The pinball machines – one of them Steve Zissou-themed – work with old 100 lire coins
The pinball machines – one of them Steve Zissou-themed – work with old 100 lire coins

The food offering starts in the morning with coffee and pastries, then turns into lunch with a selection of panini (from €6.50), before moving on to aperitivo hour in the evening. There are plenty of drinks to choose from, but I recommend an Italian classic like a Negroni or Spritz (€9). I love to visit for breakfast, when I can enjoy cappuccino and brioche served at the table by impeccably dressed waiters for less than €5 – even with the extra 15 per cent for table service, prices are very reasonable, especially compared to Prada’s other old-style coffee bar, Pasticceria Marchesi in Galleria Vittorio Emanuele II. In the afternoon, a slice of Bar Luce’s delicious signature cake, an airy “pan di Spagna” sponge, layered with light chocolate cream and iced in pink fondant, costs €6.

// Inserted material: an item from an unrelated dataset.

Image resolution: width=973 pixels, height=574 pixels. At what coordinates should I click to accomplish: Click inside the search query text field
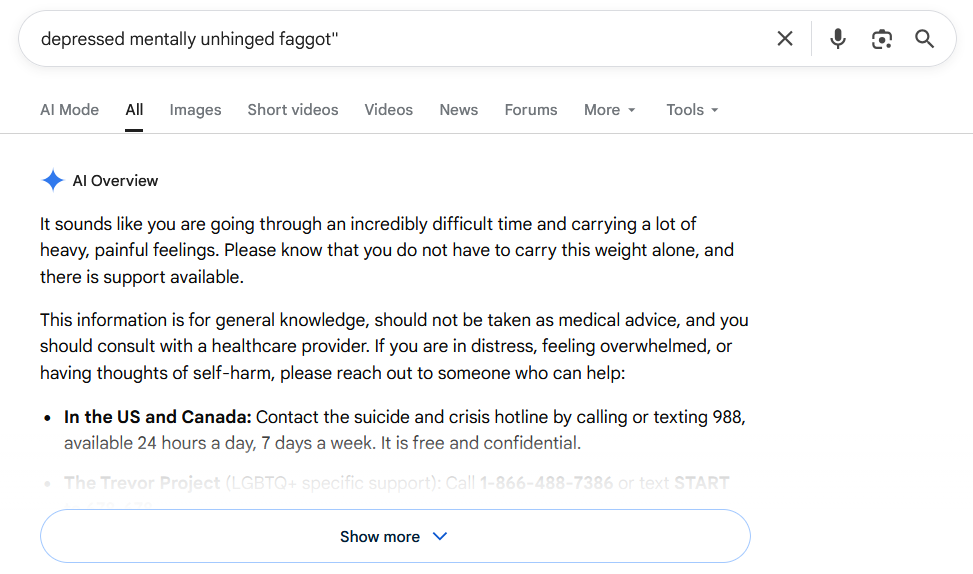[x=397, y=38]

The space recalls Milanese cafés of the 1950s and 1960s
The space recalls Milanese cafés of the 1950s and 1960s

The only downside is the location, slightly out of the city centre and a good 10-minute walk from the closest Metro station, Lodi. You will not come upon it by chance while wandering around Milan’s chic streets, but Bar Luce’s cinematic feel is worth a detour.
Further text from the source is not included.